__Exercise requirements__: The records must be retyped exactly, with no pictures included.

[Saved entries]
____

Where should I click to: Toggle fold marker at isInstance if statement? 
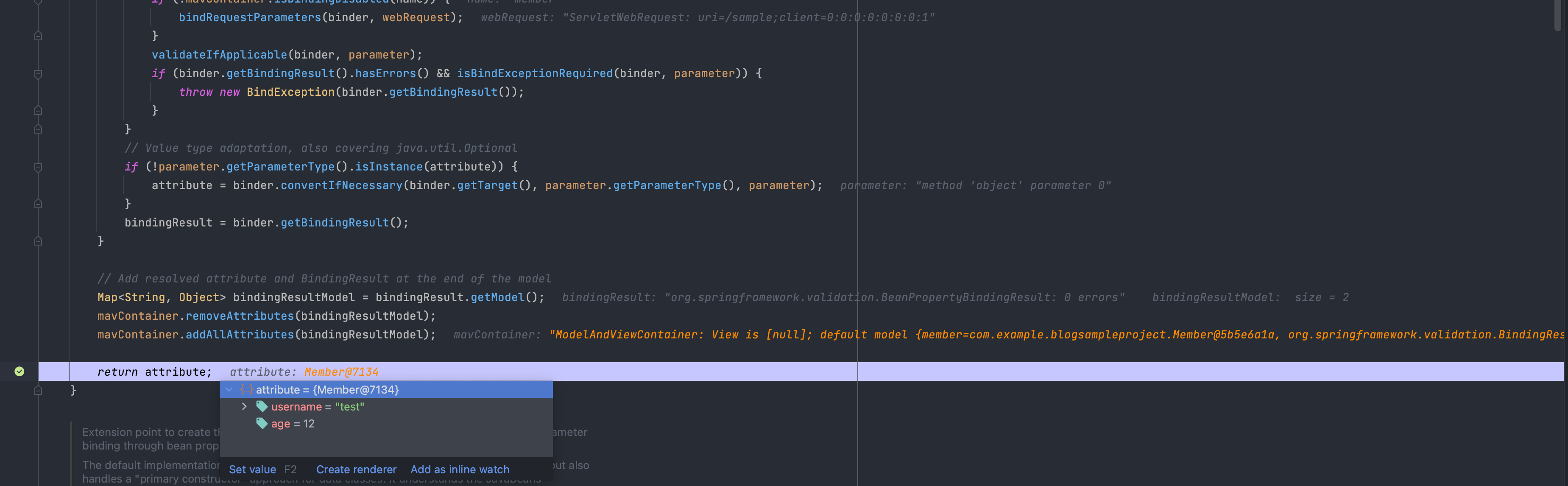click(38, 167)
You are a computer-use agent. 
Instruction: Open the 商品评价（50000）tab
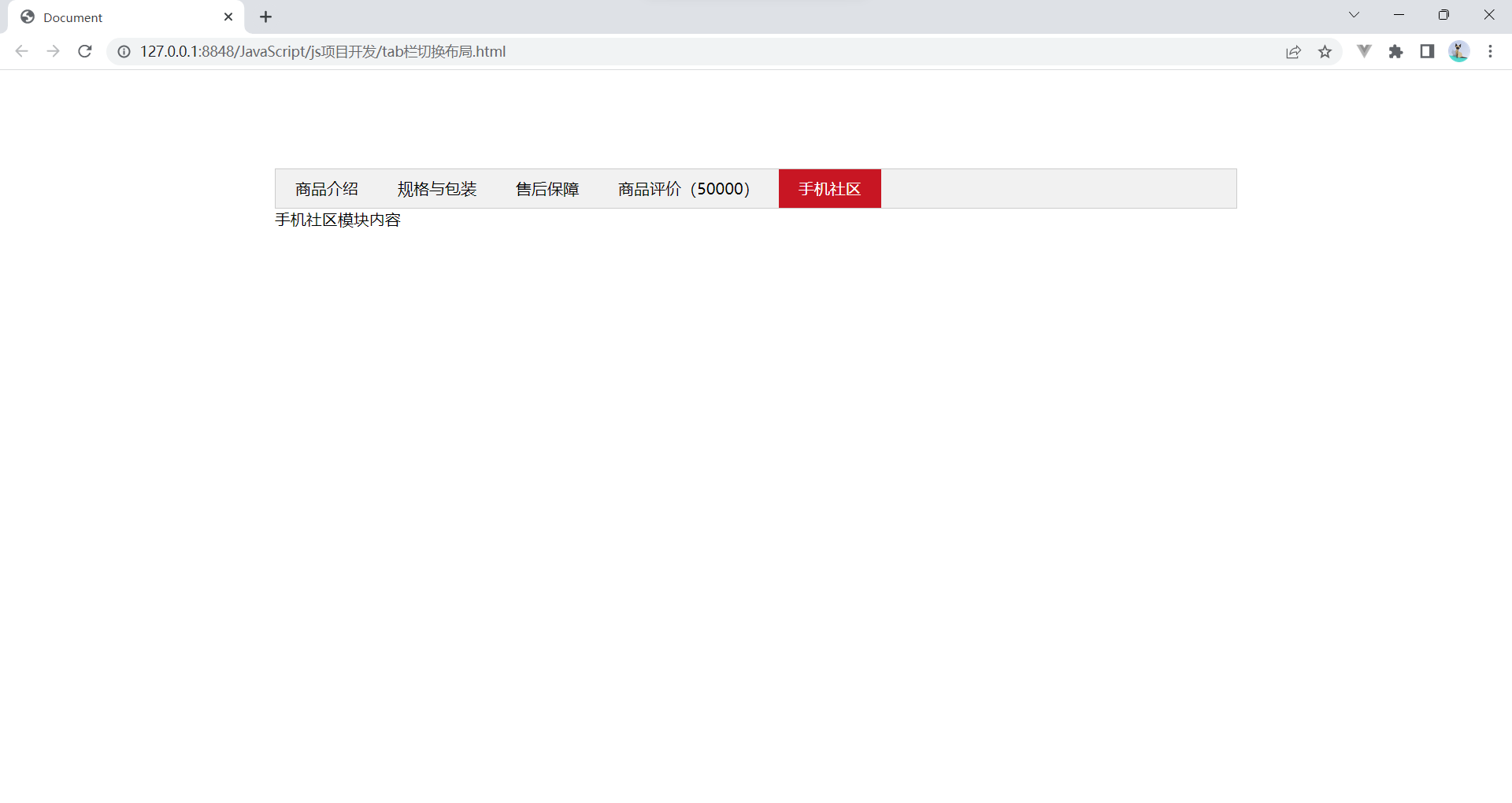[x=683, y=188]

____

__Completed task__:
Where should I click to: Toggle fold marker at isInstance if statement? 
click(38, 167)
You are a computer-use agent. 
Instruction: Open the 商品评价（50000）tab
[x=683, y=188]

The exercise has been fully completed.